5) The Holy Spirit had deliberate design in not spelling out in the Scriptures when anyone got saved.  Why, then should we act as if it were a defect, an oversight by God, and attempt to correct it by determining when Job was lost and at what point he was justified; if Saul was converted, or if Adam was lost or saved?  It serves no profitable purpose to speculate upon whether such and such a passage was written to lost people or saved people.  It is sufficient to know that the entirety of Scriptures is written to people who have some reason to believe they are God’s people.  When it is otherwise, it is plainly stated.  Such speculations serve only one end: Support for a pet doctrine which cannot be supported by sound Biblical exegesis.

Introspectionism is certainly not peculiar to grace preaching.  Sometimes a purely Arminian approach is made, demanding the prospect do such and such in order to get saved.  Sometimes it is only a constant hammering away at church members to beware of deception and counterfeits until every  soul with any serious intent to follow Christ is trying to get saved again.  Introspection will not permit them to rest in Christ.

 

How Some Come to Believe This

Many who believe and practice this type of evangelism spent years as a deluded church member.  Their conversion, when it finally came, was a powerful and dramatic one, leaving an indelible impression in their memories.  (Such pronounced subjective experiences, which accompany conversion, are usually the result of the release from deeply entrenched demonic powers that had held the sinner bound for years.  There is no necessary physical sensation in conversion, but there is in demonic deliverance.  The greater the bondage, generally speaking, the greater the deliverance experience.)  Many times this conversion came only after considerable time in torment and struggle in mind, body and spirit.  Conviction that this is the only valid way to be genuinely converted is then fortified by reading biographies of notable men who underwent similar struggles and experienced similar conversions.  David Brainerd, for example, labored seven years before he found lasting peace in Christ.  The common error is then made of formulating a doctrine based on subjective experience without scriptural support.  Who in the Bible ever gave a testimony of his conversion experience other than the Apostle Paul?  And when he did, he gave it not to prove that he was saved, but rather that he was a good Jew, and that he had no evil or lawless designs against the Jewish faith.  He was simply making an apology for the transformation in his life, an event that he in no way planned or promoted.

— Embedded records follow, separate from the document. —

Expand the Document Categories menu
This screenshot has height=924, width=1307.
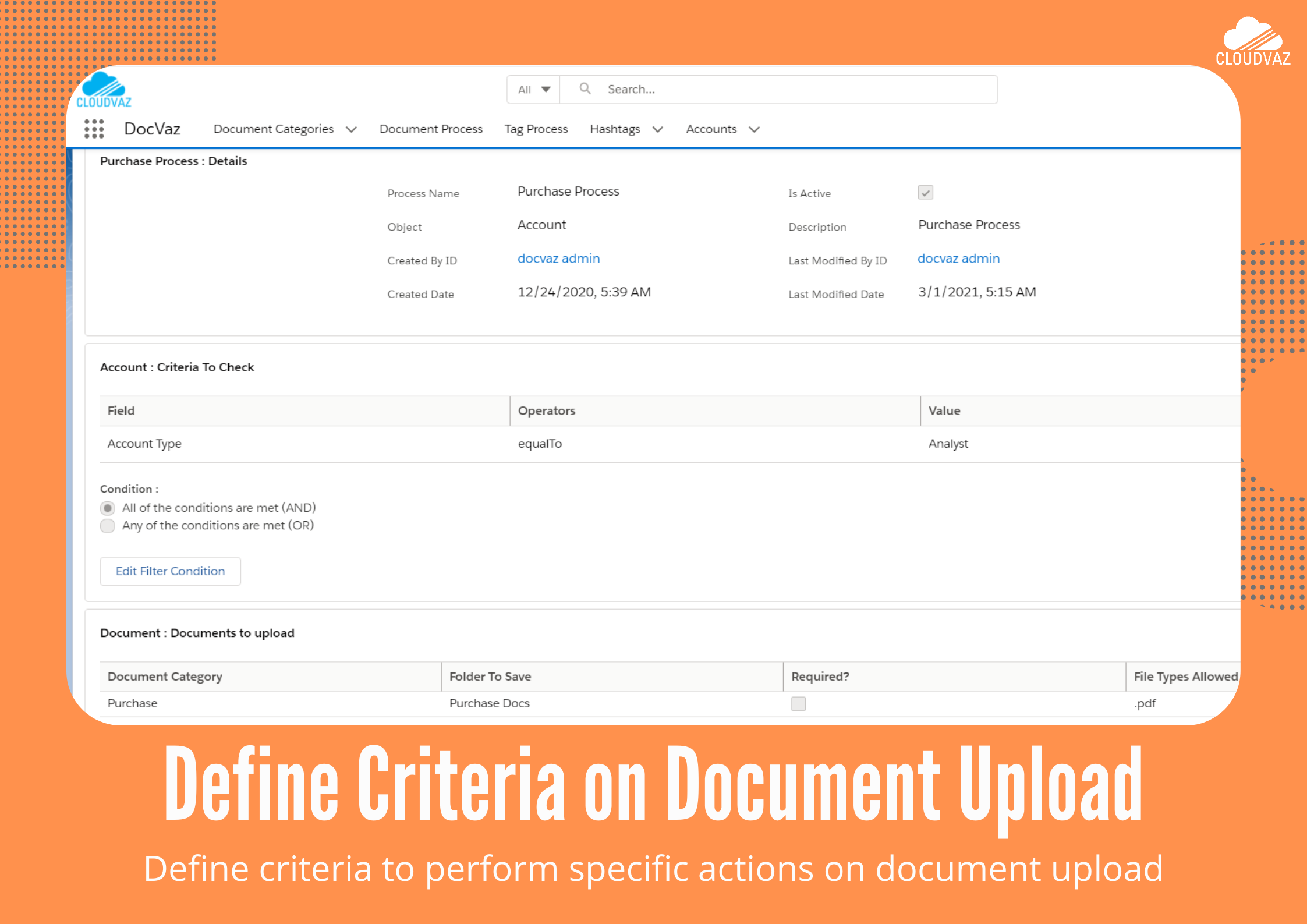pos(352,129)
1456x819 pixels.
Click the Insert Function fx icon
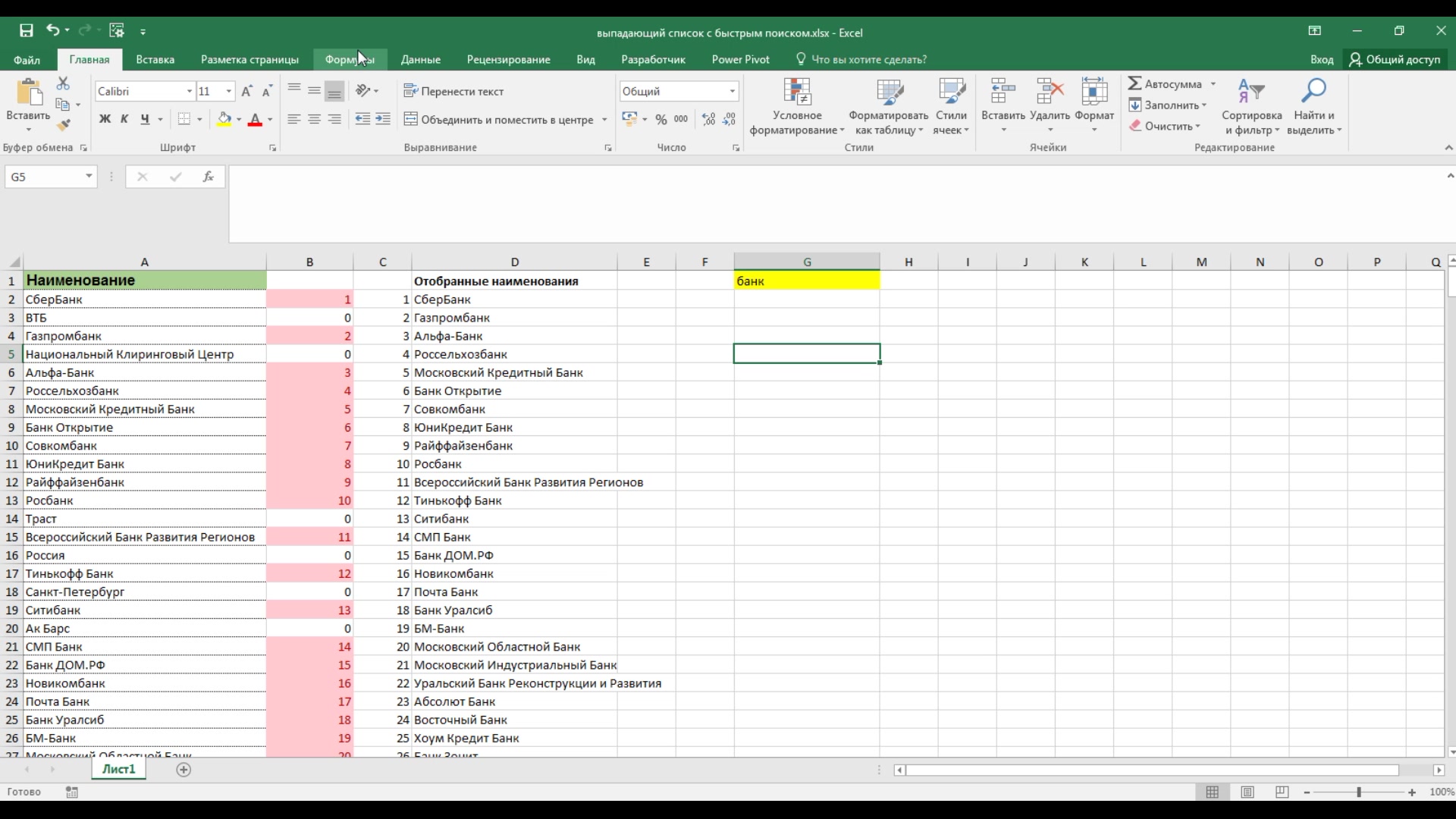click(208, 177)
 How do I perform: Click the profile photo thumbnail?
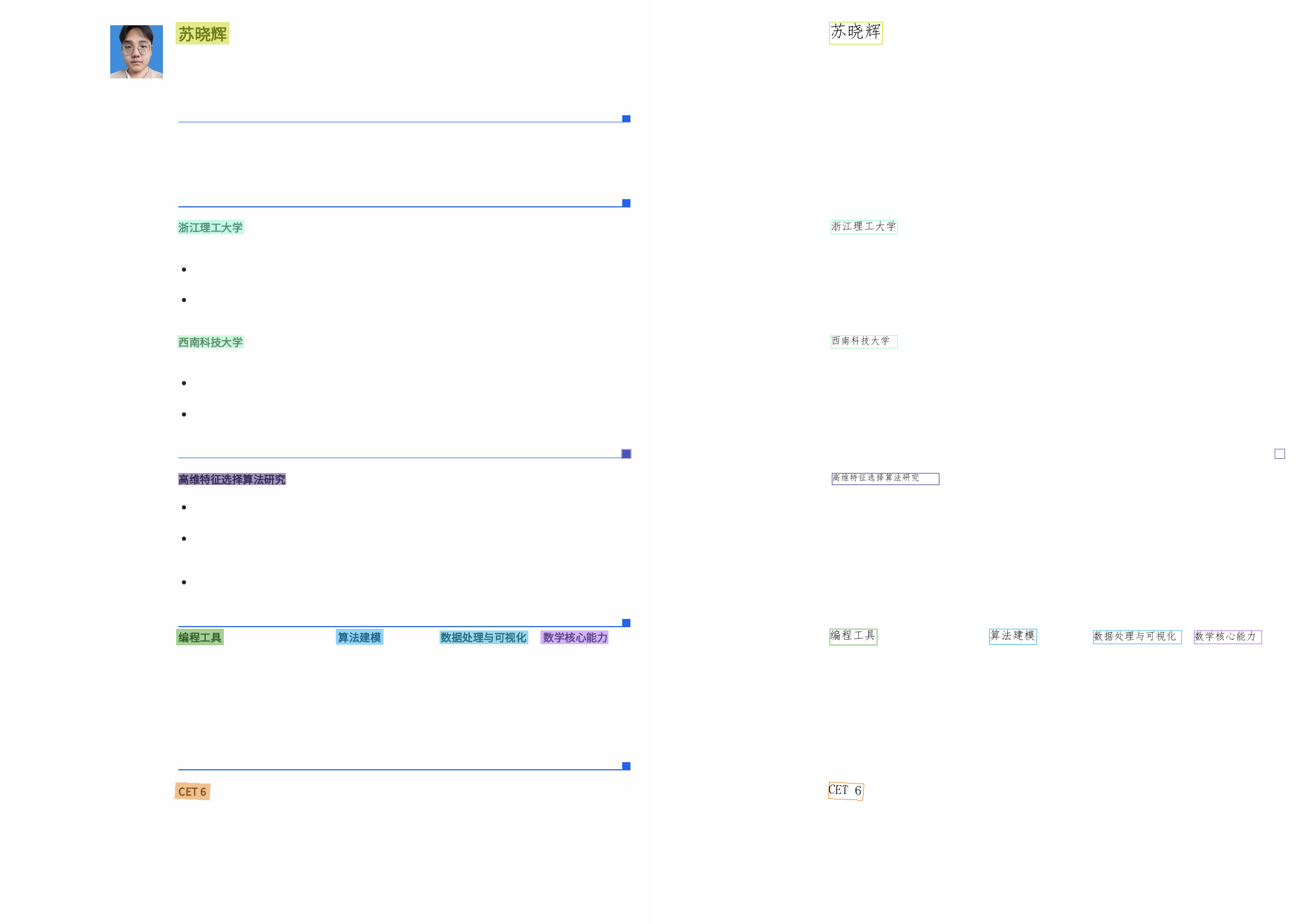coord(136,51)
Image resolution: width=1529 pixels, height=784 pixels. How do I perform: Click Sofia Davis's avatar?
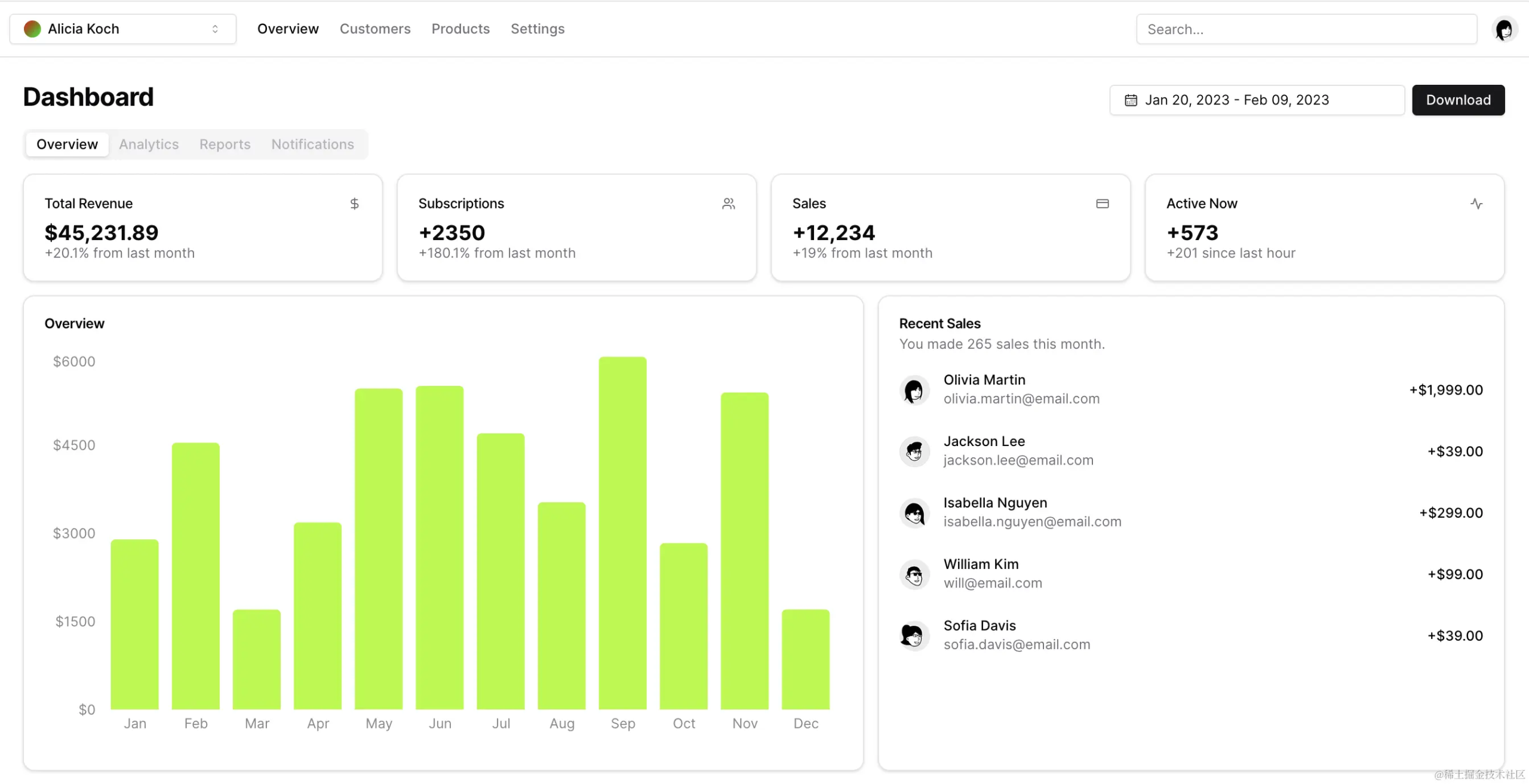tap(914, 635)
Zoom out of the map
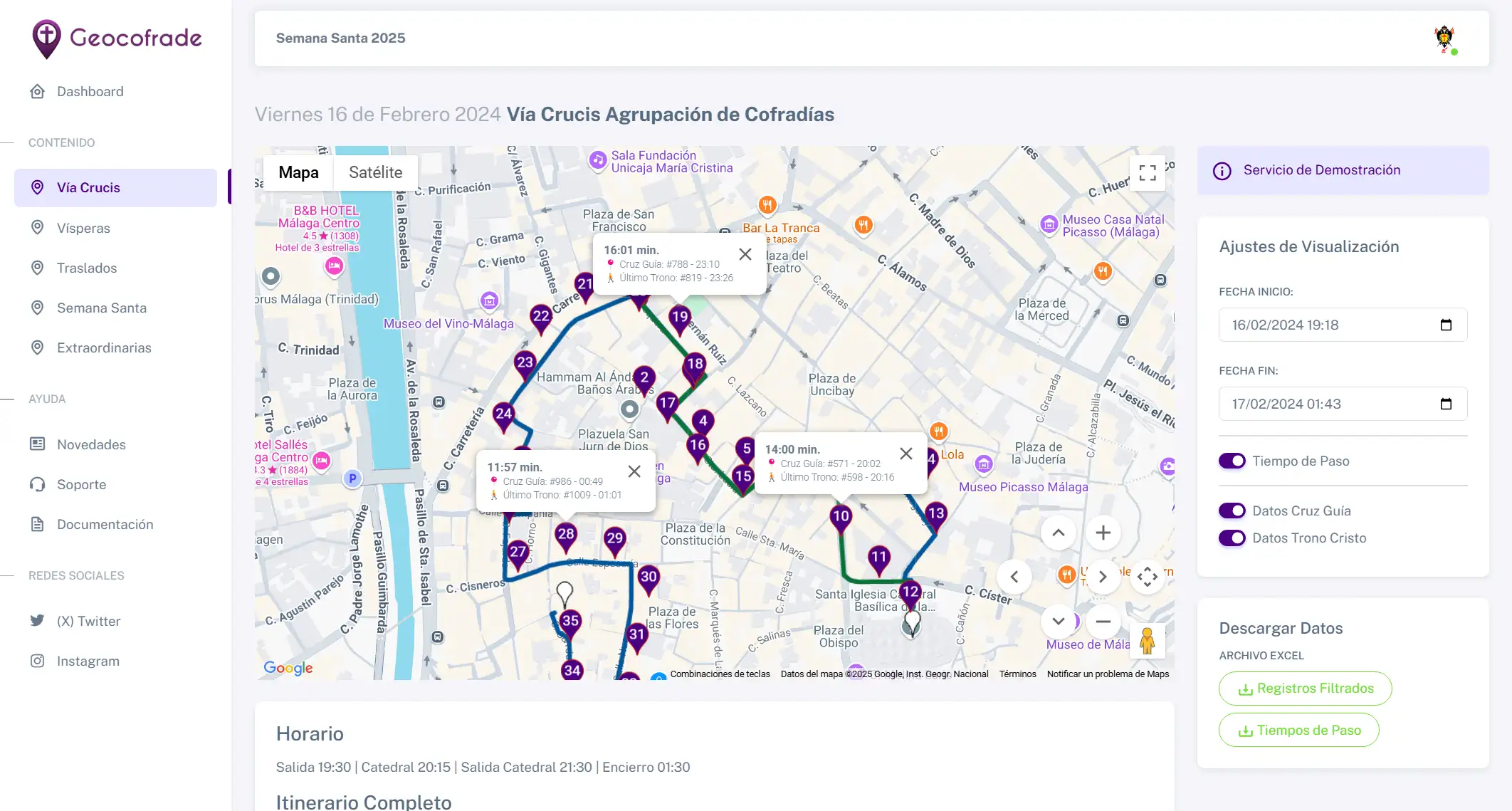The image size is (1512, 811). click(x=1103, y=622)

If the Bible, then, is so devoid of remarkable conversion experiences, if it is so silent on who, when and how people were saved, do we not well to likewise leave these matters in the hands of God, and get on about the business of preaching the gospel and edifying the saints?  In due time the word of truth faithfully and earnestly declared will bring forth fruit unto life in true believers, and will winnow the chaff from among the wheat. Let us exhort the seeker to cease from looking inward into his own soul for assurance of salvation.  Nothing will be found there to help him.  Our gaze must be torn from ourselves.

Troubled soul!  Will you not now hear this?  Cease to exist in your thoughts!  Let consciousness of yourself be no more!  Refuse equally both condemnation and comfort that may arises from thoughts of unworthiness or illusions of merit.  They are nothing! Christ is everything!  He, alone, is our perfection and acceptance before God.  In Him, and nowhere else you will absolutely find rest for your soul.